*** Opening TEXT SHOWN ***
Jason Feifer (19:35):  And she realized that, you know what her value is not. She called it her core truth. To me, she’s like my core truth is not being on television. My core truth is being a truth teller to people that I, I, I, I, I speak to people in a way in which I reach them. And I talk about the things that they care about and that they’re uncomfortable with and that they need someone to guide them through. And I did that on television. And I can do that as the CEO of a company too, because that’s exactly what the CEO of a company should do is they should understand their audience and they should know how to serve them. And they should be unafraid of engaging with them in ways that are going to be most valuable to them. Even if it’s a little uncomfortable, that is my truth. And that is what enabled her to then become the owner of this company. That’s what she’s now doing. And I love that moment because Stacy went from doing one thing to a completely different thing. And what she ultimately needed to do was identify this thing that is so core to her. So core that a million different opportunities could bloom from it. The more that you really zero in on and identify what your core value is, the more that you can pivot around it without ever feeling lost.

Kristen Boss (20:47):  You know what, that’s part of my story too. I was a hair stylist for 15 years and I was, I was on the path to doing like runway work and editorial and fashion work. And I was a great, like, technically a fantastic and great stylist, 15 years, but it got to the point where I’m like, what are my core values? What, what translates across, you know, I’m like, I’ve been listening to people for 15 years telling me, literally people tell their hair, stylists, everything. I used to have a joke being like how we are not subpoenaed in more criminal course cases. I do not know because we, the things we know.

Kristen Boss (21:19):  Yeah. We, we know it all. We know it all. We are the first to know pregnancies, all those things. And so, but I was like, I listen to people, people come to me for insights and for direction, and I motivate people. And so of course it made sense where I became a podcaster, an author, a speaker, and a coach. It was what I was, it was still the core values and the core skills of like, I understand humans, I understand their, wants their desires, their needs. And speaking to that, and I don’t, I’d be curious if you do this, but I do it quite often. Sometimes I just strip away, like, okay, if I couldn’t coach, if I couldn’t podcast and I couldn’t write, what would I do? And like taking away everything I know, and always kind of going through mental exercises, like if it all went away, what would I do? And what skills do I still have? And it’s actually, I think it keeps me sharp and innovating all the time.

Jason Feifer (22:07):  So I, I do do that. And I actually came up with a little exercise to help myself. So I’ll tell you what it is. Yeah. So I, you know, I, I started as a newspaper reporter. That was the first job I had out of college. I loved it. I always wanted to be a newspaper reporter. People said, people come up to me at a party. What do you do? I’m a newspaper reporter. But eventually I came to realize that being a newspaper reporter a lot of things that are bad about it, the hours suck, but also newspaper is not stable. And yet I, I, I had this crisis in which I thought, well, if I’m not working at a newspaper that I’m not a newspaper reporter, and then what am I right? Like if you identify too closely with basically the output of your work, then if the output of your work changes, then you lose your identity.
*** Closing TEXT SHOWN ***
*** Opening STORED DATA ***
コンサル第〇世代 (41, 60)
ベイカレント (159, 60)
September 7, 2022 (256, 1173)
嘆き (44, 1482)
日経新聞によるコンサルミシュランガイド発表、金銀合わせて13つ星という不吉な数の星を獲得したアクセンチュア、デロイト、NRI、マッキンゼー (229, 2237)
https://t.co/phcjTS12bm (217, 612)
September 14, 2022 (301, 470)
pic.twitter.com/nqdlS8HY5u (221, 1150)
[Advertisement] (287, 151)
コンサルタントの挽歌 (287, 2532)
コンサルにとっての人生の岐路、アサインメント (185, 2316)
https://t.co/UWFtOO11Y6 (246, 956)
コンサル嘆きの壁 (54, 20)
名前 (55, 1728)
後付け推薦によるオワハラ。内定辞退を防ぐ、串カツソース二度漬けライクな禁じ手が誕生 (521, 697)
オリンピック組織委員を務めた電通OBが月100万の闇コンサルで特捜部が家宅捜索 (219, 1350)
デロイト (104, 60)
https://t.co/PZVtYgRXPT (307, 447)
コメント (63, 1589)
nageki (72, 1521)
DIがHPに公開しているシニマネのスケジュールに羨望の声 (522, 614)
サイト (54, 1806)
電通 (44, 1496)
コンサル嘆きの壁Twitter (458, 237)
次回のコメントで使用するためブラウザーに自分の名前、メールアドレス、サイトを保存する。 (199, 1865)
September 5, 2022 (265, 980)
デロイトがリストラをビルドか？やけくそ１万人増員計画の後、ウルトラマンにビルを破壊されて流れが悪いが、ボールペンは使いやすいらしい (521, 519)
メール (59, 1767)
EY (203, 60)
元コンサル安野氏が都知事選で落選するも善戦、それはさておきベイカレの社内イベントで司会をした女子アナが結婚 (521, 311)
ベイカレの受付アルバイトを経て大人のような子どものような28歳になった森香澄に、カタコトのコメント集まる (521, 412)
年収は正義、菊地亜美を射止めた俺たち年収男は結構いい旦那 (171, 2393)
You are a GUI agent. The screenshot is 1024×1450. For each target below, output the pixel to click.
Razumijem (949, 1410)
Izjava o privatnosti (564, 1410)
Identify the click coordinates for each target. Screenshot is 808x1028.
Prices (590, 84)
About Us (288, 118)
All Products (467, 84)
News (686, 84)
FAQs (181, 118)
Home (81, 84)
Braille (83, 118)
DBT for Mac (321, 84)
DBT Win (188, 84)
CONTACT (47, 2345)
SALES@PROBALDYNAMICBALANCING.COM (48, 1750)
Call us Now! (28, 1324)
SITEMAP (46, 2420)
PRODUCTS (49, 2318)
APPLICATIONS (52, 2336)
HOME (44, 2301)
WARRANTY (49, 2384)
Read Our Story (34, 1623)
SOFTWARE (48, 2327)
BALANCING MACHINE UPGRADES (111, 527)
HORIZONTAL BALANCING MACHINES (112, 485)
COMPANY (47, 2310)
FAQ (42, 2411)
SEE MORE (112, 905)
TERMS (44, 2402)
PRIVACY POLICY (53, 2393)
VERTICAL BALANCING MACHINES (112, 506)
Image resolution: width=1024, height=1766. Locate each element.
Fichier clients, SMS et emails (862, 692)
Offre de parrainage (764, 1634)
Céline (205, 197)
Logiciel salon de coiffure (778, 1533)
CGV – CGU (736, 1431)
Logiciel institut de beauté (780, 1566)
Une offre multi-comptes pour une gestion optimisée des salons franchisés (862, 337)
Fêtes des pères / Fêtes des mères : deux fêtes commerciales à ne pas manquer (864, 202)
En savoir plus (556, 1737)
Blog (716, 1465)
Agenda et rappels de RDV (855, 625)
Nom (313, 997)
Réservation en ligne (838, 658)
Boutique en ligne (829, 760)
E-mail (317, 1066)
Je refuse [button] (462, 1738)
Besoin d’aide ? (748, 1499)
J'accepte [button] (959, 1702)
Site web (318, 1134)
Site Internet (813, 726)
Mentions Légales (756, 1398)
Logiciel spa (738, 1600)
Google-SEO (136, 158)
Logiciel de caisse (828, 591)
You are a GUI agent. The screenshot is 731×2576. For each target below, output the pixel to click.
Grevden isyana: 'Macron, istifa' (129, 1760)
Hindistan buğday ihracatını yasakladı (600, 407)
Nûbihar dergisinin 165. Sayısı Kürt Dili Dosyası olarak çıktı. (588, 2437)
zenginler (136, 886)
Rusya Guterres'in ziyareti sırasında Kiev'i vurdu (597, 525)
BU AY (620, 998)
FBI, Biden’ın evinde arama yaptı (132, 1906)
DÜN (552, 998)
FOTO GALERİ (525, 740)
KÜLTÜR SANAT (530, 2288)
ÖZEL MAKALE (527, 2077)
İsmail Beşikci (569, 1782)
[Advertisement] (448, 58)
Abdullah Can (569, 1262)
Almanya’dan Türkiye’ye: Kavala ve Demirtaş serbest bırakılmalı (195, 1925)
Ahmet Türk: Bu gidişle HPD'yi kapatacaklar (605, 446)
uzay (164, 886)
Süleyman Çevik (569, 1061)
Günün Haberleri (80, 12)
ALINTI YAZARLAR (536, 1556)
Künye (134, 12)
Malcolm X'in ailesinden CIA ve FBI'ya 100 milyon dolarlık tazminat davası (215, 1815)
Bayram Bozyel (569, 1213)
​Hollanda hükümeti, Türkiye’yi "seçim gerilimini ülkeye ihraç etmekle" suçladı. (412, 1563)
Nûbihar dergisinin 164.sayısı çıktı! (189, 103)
*** Closing STORED DATA ***
**ACTIVITY A:**
In the conversation about core values, which roles does Kristen Boss say she became after working as a hair stylist?
**ACTIVITY B:**
Write the next part of the conversation about core values, starting after its final sentence.
The listing was drawn from a separate source and is unrelated to the text.

**ANSWER AREA A:**
Podcaster, author, speaker, and coach.

**ANSWER AREA B:**
Jason Feifer (22:53):  That’s very scary. Eventually I did lose these new, I did leave newspapers. I became a magazine editor. I basically went through that entire process all over again, identifying as a magazine editor, then wondering if magazines were for me, but what do I do? And then I started meeting, I became editor in chief of entrepreneur magazine. I started meeting entrepreneurs and entrepreneurs have this totally different way of thinking. They talk about the thing that they’re doing, not in terms of the output of their work, but in terms of their mission. And I mean, I remember talking to the Greg, the CEO of food stores, this baking mix. Well, they baking mix at the time and they’ve since expanded, but they were going through a big change. This was pandemic related. They were going to roll out these new products, redefine the company. Wasn’t just going to be baking mixes.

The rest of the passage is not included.